Page excerpt:
*** Begin section ***
Aquatic therapy is best. No one is quite sure how the muscles of those of us with ALS heals. When n you lengthen the muscle against a force (gravity) it is called an eccentric contraction. That causes micro-tears in the muscle, which is how regular people increase muscle mass. In the water, there are no eccentric contractions, so it give is stamina and flexibility. Also, if we fall, all we get is wet. Shoe in the pool are a must, and many Y's have ramps and lifts. My ALS clinic gave VERY specific instructions NOT to try to strengthen me, but it work for balance and stretching as well. I was lucky enough to find a neurological PT group, so they had treated ALS patients before. Any one who hasn't may do more harm then good.
Yes, it does. But make sure your PALS has a physical therapist who knows about ALS and what should and shouldn't be done. I went to a PT who had NO CLUE and they had me doing all kinds of things that were more hurtful than helpful. The PT at the ALS clinic was much more helpful as to what kinds of stretches and exercises are beneficial, so I would start with your PALS clinic PT for guidance. If you guys are looking for someone to see weekly, hopefully the clinic PT can recommend someone that is experienced in working with ALS patients. Good luck!
Yes it really really helps. I was trained on the correct therapy for my PALS and it has been so valuable. He is reassessed every other month. Correct leg stretches have kept his legs flexible and relieve pressure from other areas, especially his hips and bottom from being in one position. His fingers have gone from quite tight to fairly relaxed. As glupa.... said the correct therapy is important - incorrect stretching is not a good thing.
I agree to make sure your PT knows ALS. I was doing too much and had no energy for anything else, plus I think it harmed me a little in that I seemed to lose some dexterity/strength. I've been encouraged to work out in the pool and that's been really good for me. Helps my range of motion a lot with less pain.
Range of motion exercises are invaluable to keep muscles somewhat flexible. If muscles get frozen in one position it can cause pain. So yes, correct physical therapy for PALS is very good. The can show PALS and CALS how to keep the PALS somewhat limber.
one of the first things we boought after diagnosed was a message table, it adjust down so after two yrs i can still get on it and it makes rom and stretching easier on my cals. we also put a heated matteress pad on it on the advice of my nieces(both massage therapists) makes stretching even nicer when ur muscles r warm.
*** End section ***
Pixel coordinate grounding data:
*** Begin section ***
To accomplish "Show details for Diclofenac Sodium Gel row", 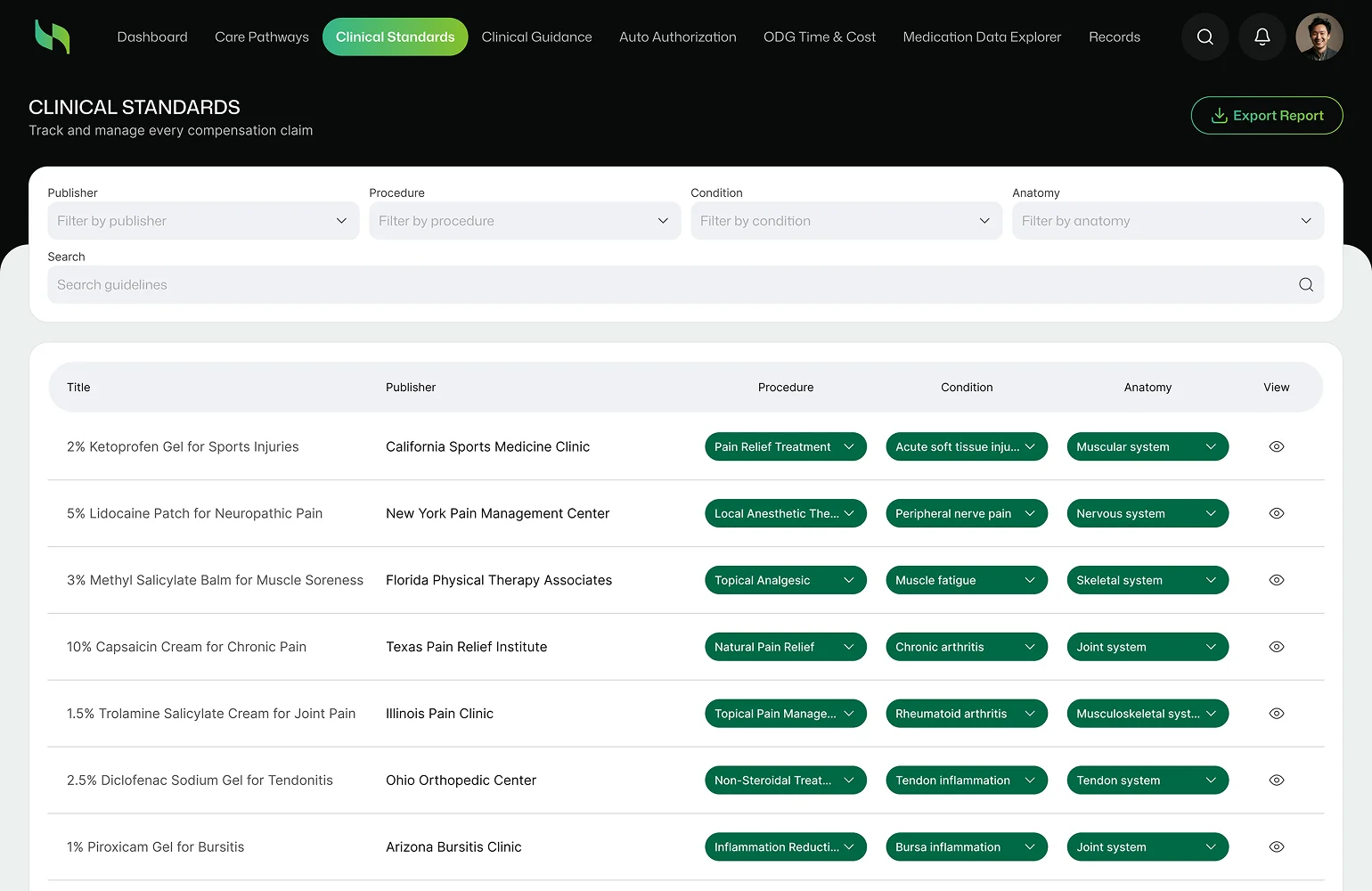I will point(1276,780).
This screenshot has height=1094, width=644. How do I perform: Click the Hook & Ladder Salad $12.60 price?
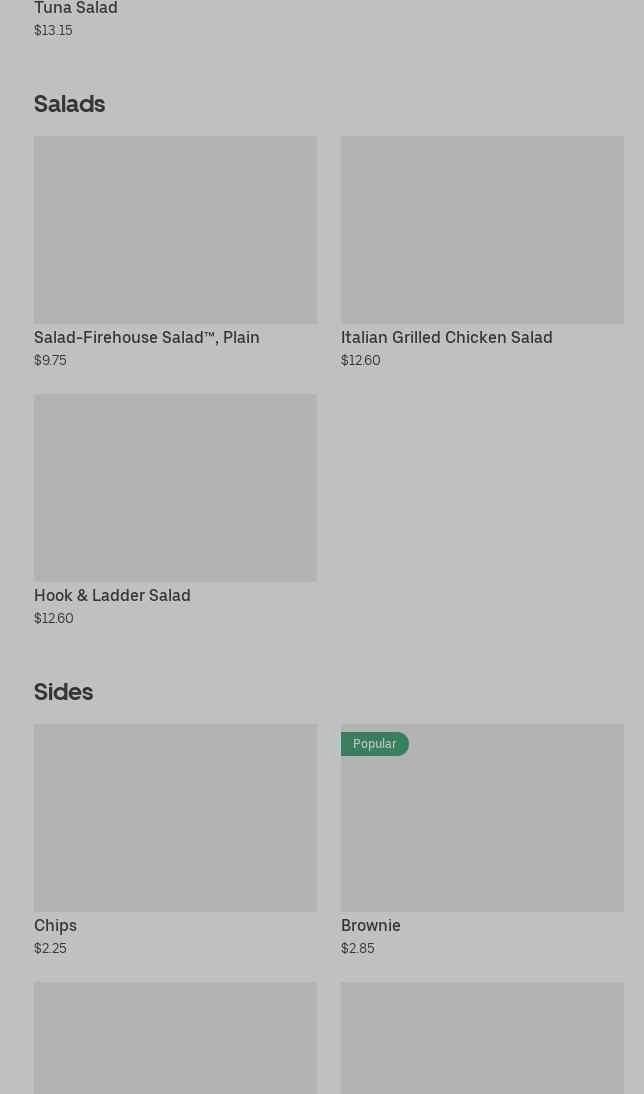[53, 618]
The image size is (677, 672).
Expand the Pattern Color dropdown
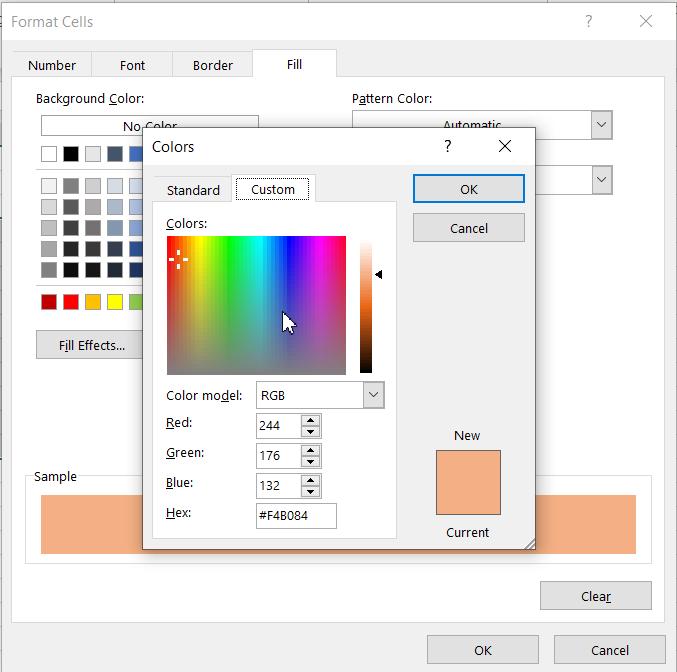tap(601, 125)
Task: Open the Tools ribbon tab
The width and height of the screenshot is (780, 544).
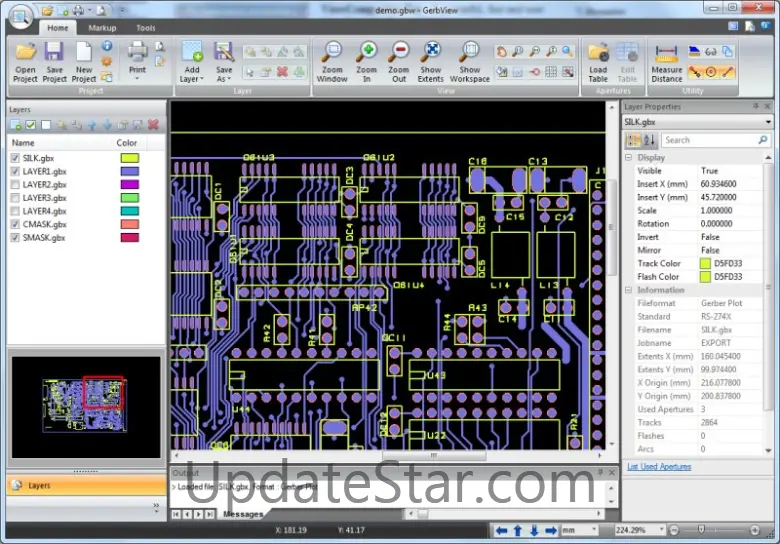Action: click(x=146, y=28)
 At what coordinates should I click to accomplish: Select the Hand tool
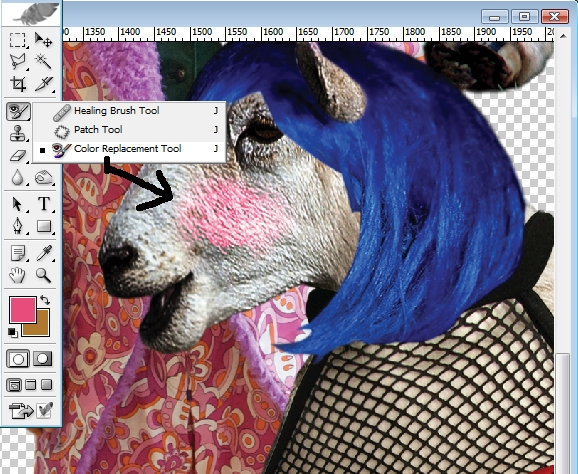(x=17, y=275)
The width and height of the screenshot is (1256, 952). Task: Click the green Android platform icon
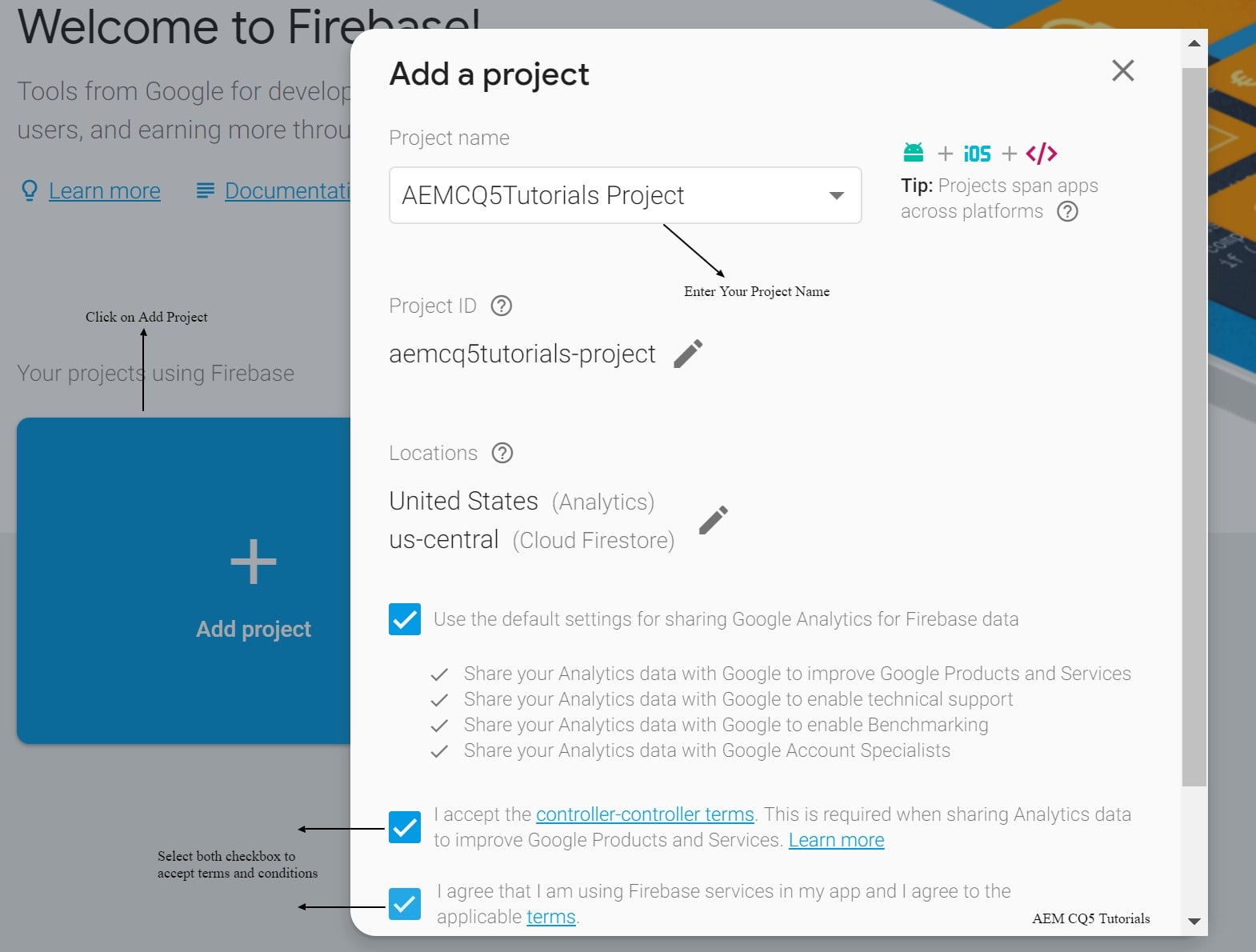(914, 152)
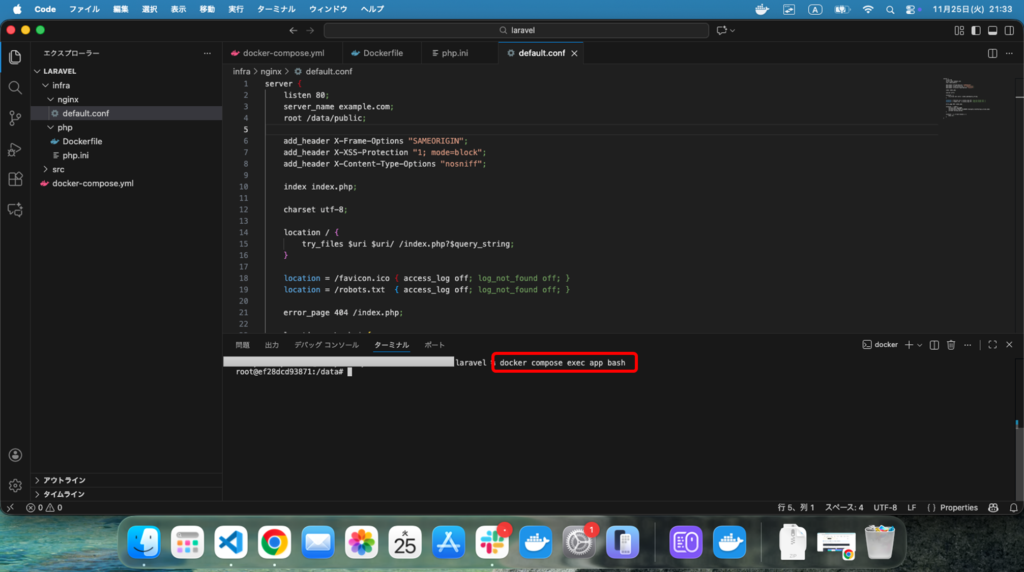
Task: Open the new terminal launch profile dropdown
Action: coord(919,344)
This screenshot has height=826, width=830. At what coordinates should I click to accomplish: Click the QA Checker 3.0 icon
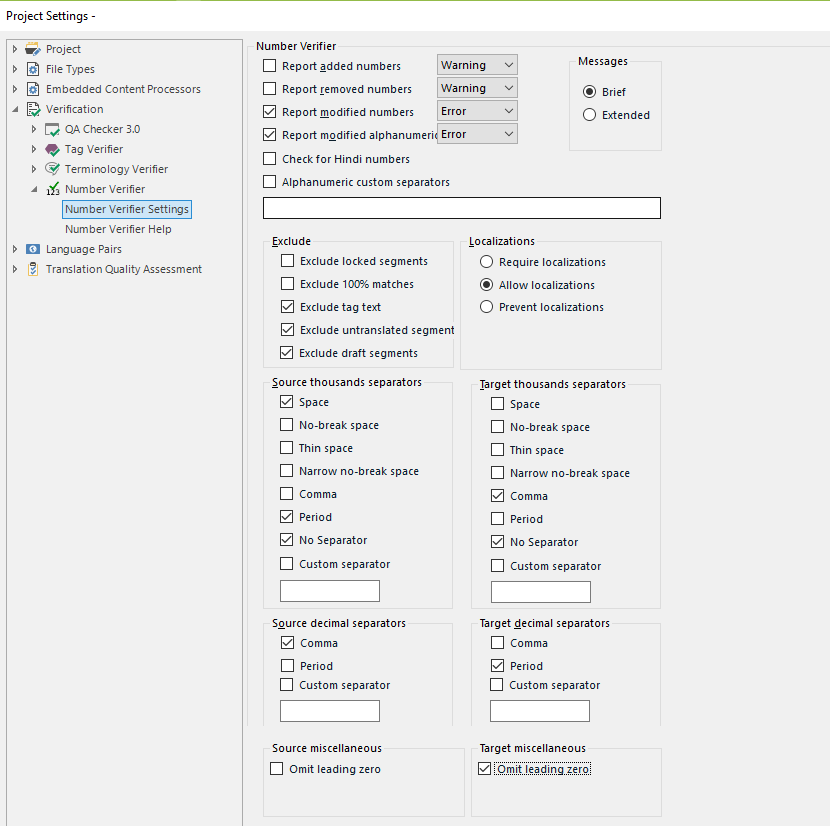click(52, 129)
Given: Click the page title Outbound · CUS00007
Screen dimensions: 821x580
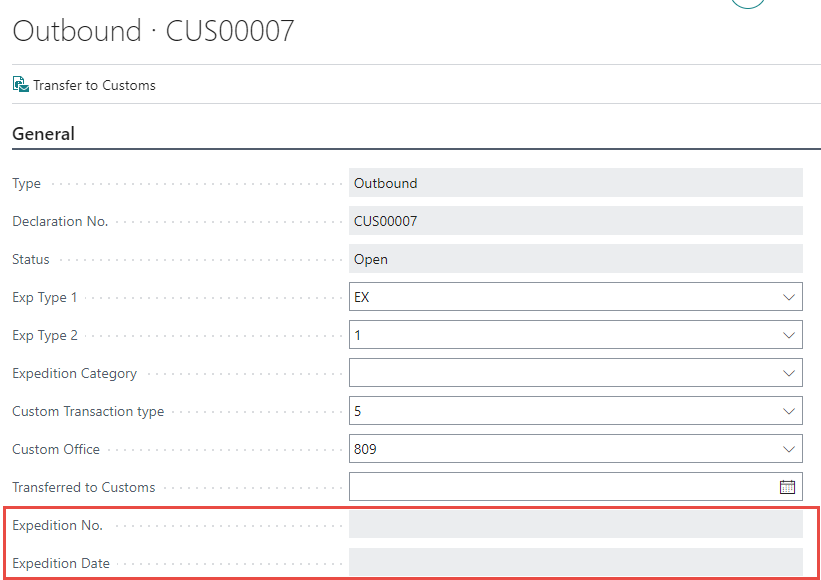Looking at the screenshot, I should coord(153,31).
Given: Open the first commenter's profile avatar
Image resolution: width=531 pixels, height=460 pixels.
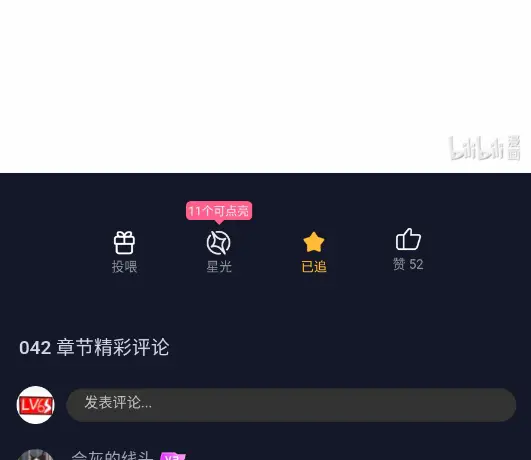Looking at the screenshot, I should pos(36,455).
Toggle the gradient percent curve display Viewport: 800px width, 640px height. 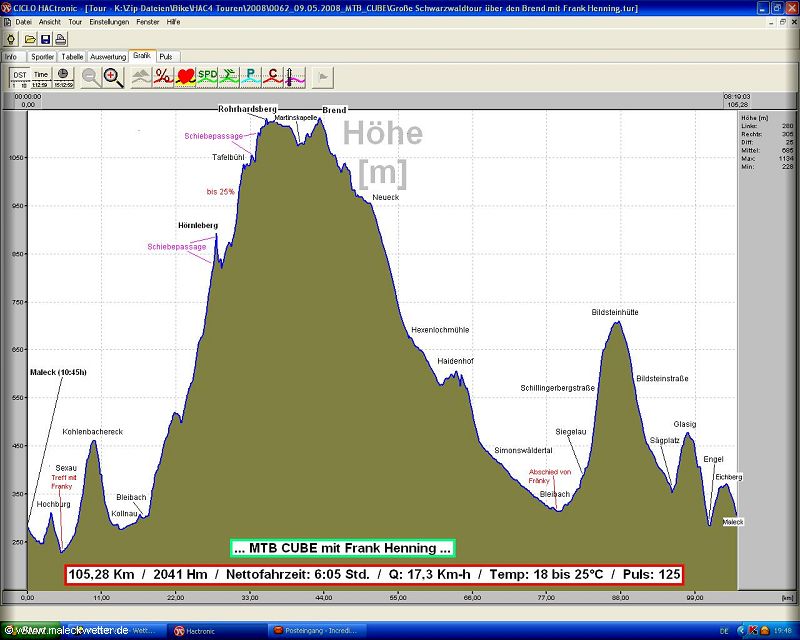point(163,76)
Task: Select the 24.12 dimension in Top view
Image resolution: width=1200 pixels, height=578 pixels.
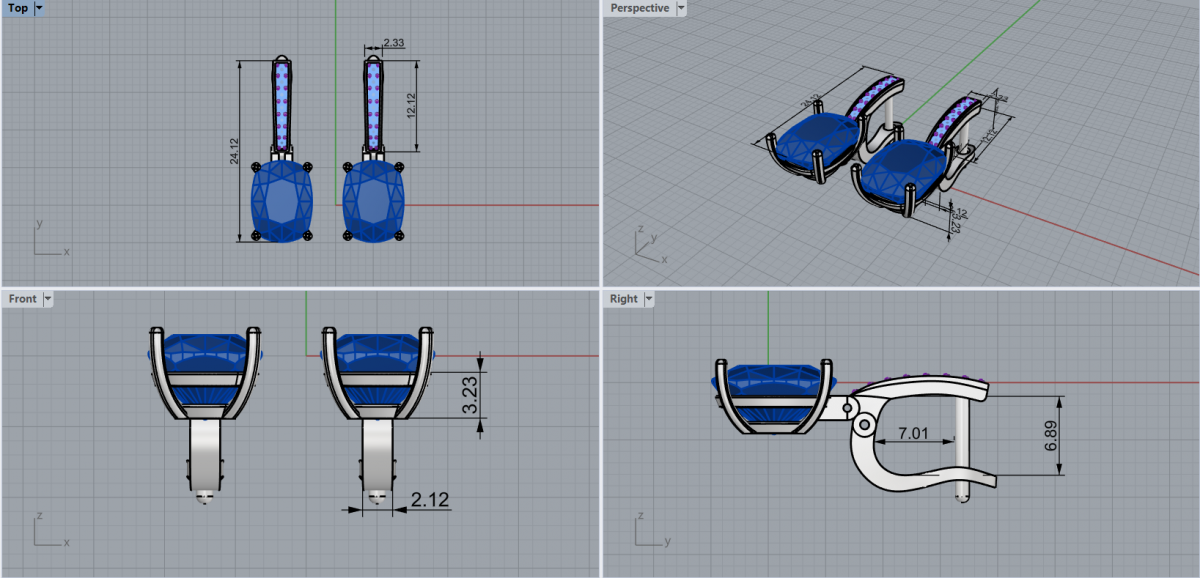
*** End section ***
Exercise brief: Rewrite the ALS therapy discussion, everything from "Yes, it does." down to "patients. Good luck!", swapping each "PT" for "physical therapist".

Exercise response:
Yes, it does. But make sure your PALS has a physical therapist who knows about ALS and what should and shouldn't be done. I went to a physical therapist who had NO CLUE and they had me doing all kinds of things that were more hurtful than helpful. The physical therapist at the ALS clinic was much more helpful as to what kinds of stretches and exercises are beneficial, so I would start with your PALS clinic physical therapist for guidance. If you guys are looking for someone to see weekly, hopefully the clinic physical therapist can recommend someone that is experienced in working with ALS patients. Good luck!